Stored items
# # # # # # #

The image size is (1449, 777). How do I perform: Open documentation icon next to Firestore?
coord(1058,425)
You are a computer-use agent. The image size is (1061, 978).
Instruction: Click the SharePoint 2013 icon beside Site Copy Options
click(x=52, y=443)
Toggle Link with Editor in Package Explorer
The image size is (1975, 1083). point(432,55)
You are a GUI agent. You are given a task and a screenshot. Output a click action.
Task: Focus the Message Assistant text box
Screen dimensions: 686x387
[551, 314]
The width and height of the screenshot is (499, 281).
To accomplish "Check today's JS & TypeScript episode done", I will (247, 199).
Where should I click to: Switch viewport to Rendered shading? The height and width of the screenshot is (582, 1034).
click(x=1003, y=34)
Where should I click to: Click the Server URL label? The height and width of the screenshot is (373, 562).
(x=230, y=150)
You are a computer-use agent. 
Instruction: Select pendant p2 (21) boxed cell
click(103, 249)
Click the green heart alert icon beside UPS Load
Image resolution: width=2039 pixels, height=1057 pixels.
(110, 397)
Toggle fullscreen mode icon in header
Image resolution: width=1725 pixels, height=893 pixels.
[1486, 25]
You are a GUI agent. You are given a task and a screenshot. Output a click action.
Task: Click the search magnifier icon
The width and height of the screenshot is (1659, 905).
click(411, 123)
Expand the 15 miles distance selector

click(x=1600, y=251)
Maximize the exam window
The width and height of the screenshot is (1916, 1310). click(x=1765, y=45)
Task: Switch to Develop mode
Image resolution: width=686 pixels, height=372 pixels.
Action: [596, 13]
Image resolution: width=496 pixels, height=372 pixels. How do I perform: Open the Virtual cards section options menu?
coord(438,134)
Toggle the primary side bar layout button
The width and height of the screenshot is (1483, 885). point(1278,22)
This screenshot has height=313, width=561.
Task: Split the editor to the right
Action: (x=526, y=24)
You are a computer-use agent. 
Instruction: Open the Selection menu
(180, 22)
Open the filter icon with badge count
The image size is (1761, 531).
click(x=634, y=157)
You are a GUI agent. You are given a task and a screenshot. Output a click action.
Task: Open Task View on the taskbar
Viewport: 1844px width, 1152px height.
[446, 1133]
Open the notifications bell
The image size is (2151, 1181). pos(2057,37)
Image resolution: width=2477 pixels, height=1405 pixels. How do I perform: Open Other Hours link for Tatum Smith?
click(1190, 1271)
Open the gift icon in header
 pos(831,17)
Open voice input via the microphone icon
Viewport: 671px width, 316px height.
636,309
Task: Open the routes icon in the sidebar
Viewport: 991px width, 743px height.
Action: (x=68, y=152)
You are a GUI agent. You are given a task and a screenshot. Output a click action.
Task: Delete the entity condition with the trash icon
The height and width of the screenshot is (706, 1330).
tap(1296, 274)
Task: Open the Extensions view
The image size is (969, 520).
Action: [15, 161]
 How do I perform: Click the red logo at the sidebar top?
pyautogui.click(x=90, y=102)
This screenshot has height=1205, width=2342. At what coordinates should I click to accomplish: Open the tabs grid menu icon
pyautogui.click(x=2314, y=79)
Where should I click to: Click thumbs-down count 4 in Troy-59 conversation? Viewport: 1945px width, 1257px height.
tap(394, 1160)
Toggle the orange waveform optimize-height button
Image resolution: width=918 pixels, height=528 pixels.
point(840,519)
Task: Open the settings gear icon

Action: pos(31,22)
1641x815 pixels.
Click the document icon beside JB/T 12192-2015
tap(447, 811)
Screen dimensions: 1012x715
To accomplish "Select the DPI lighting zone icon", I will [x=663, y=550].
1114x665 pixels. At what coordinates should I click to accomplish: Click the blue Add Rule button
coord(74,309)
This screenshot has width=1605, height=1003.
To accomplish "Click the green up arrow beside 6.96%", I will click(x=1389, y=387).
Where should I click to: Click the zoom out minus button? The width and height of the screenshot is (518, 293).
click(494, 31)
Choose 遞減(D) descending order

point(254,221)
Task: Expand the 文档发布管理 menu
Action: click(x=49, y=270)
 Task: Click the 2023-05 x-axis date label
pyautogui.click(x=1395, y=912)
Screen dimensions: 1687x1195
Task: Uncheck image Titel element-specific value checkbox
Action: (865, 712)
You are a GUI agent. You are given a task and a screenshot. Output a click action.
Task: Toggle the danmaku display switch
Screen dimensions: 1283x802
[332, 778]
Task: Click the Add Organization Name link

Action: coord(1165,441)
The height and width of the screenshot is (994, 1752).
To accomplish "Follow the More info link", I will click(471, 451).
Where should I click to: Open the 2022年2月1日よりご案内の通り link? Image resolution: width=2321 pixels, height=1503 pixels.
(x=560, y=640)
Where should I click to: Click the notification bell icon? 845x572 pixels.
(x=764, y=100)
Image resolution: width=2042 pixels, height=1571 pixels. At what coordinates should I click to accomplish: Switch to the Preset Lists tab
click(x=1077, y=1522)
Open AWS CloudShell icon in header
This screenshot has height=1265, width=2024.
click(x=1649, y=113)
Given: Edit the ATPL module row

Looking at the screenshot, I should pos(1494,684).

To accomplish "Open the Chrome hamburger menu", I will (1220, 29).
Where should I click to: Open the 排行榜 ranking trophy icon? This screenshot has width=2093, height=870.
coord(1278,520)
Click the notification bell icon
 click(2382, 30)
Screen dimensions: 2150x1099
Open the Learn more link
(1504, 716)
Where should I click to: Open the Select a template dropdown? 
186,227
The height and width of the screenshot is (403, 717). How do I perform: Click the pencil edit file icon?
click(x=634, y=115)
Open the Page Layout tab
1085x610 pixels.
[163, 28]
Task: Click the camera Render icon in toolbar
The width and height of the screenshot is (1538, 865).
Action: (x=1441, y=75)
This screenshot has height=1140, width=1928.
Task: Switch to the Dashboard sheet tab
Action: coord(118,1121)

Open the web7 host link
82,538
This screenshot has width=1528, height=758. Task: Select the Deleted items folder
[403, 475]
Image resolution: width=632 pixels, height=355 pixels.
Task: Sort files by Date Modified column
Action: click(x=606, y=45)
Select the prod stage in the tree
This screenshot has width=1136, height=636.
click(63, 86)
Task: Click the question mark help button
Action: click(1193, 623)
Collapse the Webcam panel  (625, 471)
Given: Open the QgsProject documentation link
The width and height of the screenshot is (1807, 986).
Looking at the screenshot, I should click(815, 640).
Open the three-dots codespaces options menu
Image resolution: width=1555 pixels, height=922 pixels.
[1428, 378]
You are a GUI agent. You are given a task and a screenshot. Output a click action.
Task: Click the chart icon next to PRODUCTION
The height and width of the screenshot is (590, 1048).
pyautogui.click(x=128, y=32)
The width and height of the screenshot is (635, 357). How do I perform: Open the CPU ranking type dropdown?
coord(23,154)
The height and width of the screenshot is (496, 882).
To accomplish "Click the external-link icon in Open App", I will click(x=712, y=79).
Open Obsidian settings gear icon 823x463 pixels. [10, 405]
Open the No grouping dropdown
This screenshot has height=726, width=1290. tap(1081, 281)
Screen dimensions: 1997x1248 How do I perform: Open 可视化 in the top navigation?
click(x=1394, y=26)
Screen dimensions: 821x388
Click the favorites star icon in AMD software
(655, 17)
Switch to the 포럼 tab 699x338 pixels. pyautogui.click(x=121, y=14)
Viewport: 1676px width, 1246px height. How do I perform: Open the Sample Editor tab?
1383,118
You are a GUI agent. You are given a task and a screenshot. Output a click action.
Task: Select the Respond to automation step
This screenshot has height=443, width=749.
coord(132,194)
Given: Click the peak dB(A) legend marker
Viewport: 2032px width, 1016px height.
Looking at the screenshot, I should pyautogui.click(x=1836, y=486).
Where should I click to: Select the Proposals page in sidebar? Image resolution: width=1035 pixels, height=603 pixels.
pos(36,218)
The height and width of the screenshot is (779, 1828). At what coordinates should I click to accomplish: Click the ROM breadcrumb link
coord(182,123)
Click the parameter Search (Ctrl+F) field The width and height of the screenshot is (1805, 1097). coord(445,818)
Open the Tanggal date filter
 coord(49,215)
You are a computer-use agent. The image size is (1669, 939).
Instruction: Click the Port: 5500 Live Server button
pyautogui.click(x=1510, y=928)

# # # # # # #

Take the lines from the one containing "The height and width of the screenshot is (779, 1828)." through the final line of the entries above, and set them down exactly, with nothing added.

The height and width of the screenshot is (779, 1828). At what coordinates should I click to accomplish: Click the ROM breadcrumb link
coord(182,123)
Click the parameter Search (Ctrl+F) field The width and height of the screenshot is (1805, 1097). coord(445,818)
Open the Tanggal date filter
 coord(49,215)
You are a computer-use agent. The image size is (1669, 939).
Instruction: Click the Port: 5500 Live Server button
pyautogui.click(x=1510, y=928)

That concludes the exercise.